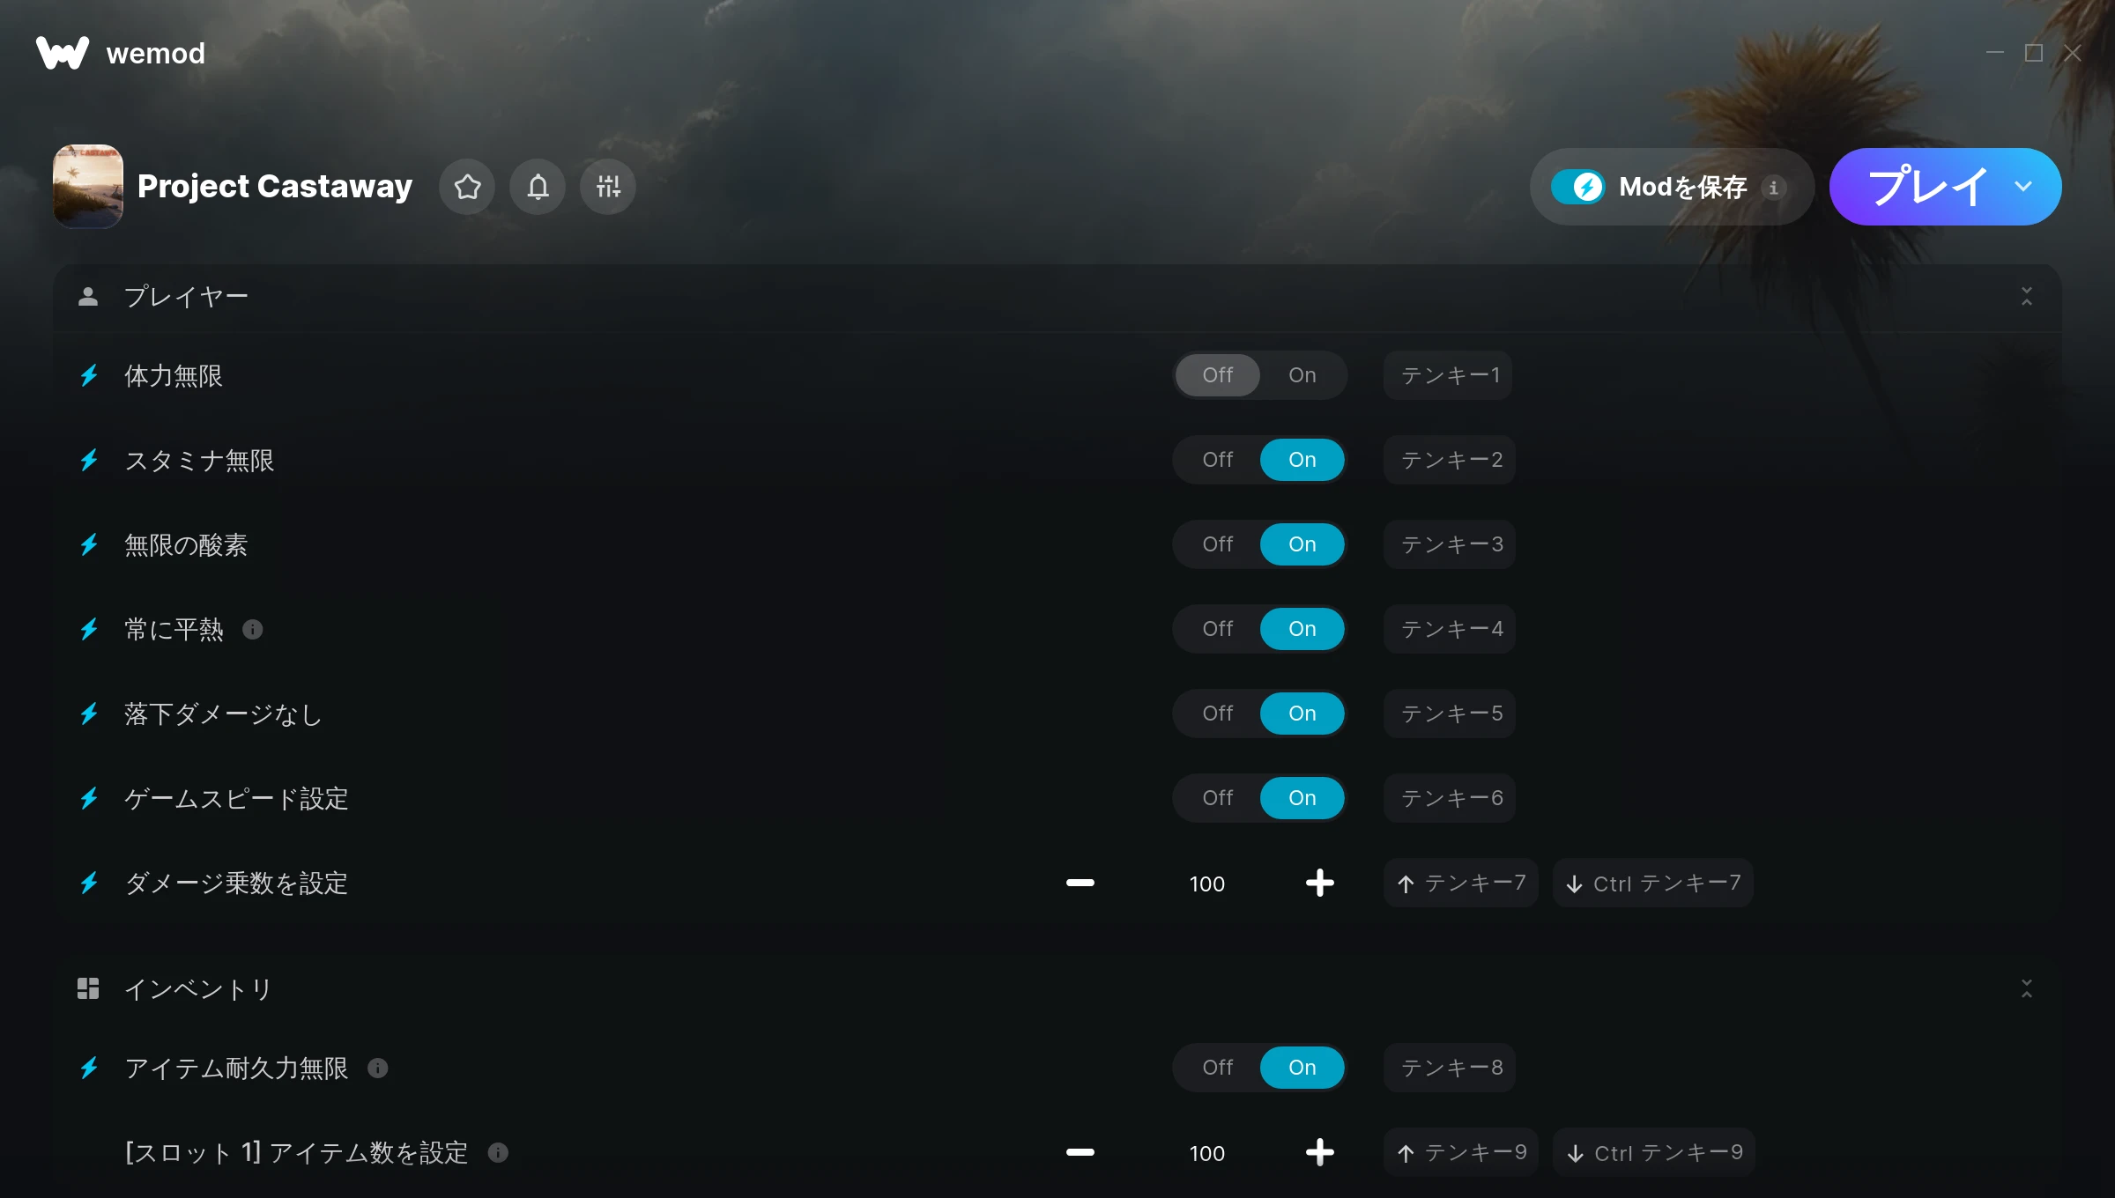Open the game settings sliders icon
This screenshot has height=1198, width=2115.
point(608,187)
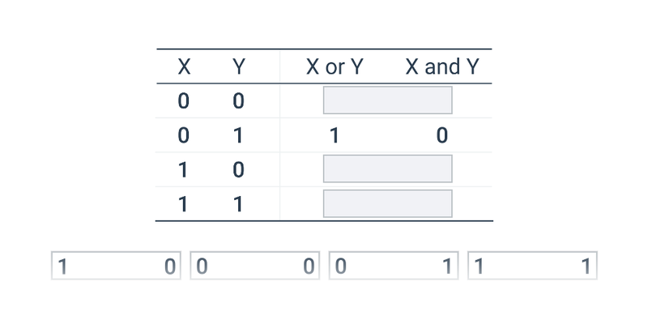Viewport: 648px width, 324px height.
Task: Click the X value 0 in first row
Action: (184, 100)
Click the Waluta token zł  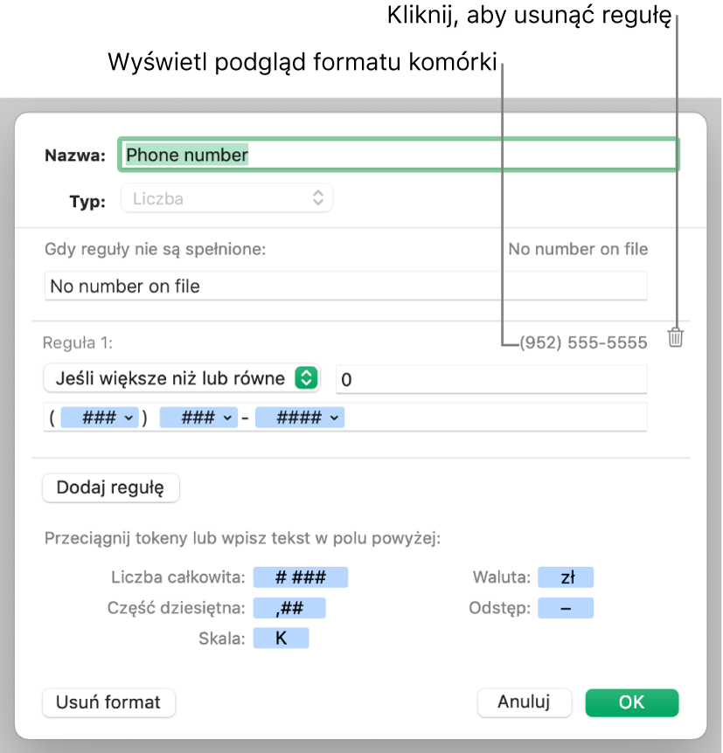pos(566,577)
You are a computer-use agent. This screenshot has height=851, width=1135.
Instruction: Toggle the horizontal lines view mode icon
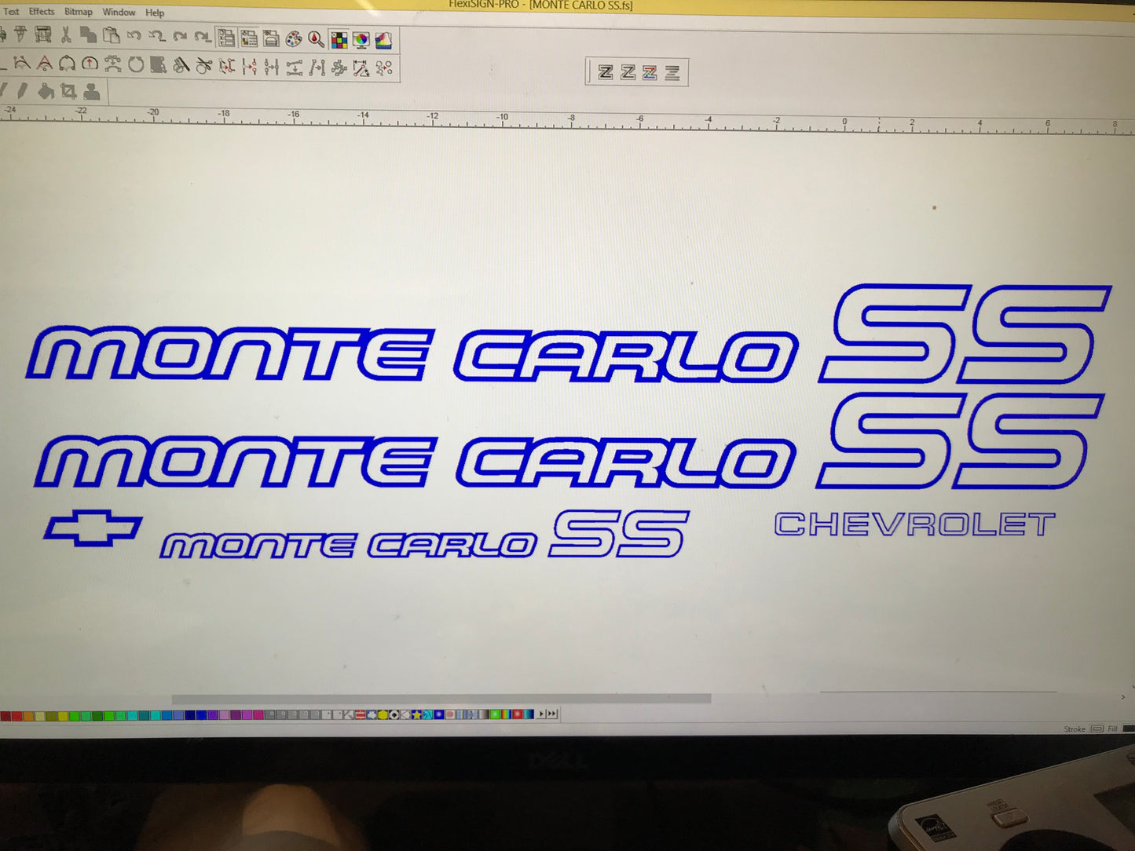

= Goal of the exercise =
Without any pictures, restate word for word only the lines from the one with "You are a computer-use" through the end of the listing.

= Task output =
You are a computer-use agent. This screenshot has height=851, width=1135.
Instruction: Toggle the horizontal lines view mode icon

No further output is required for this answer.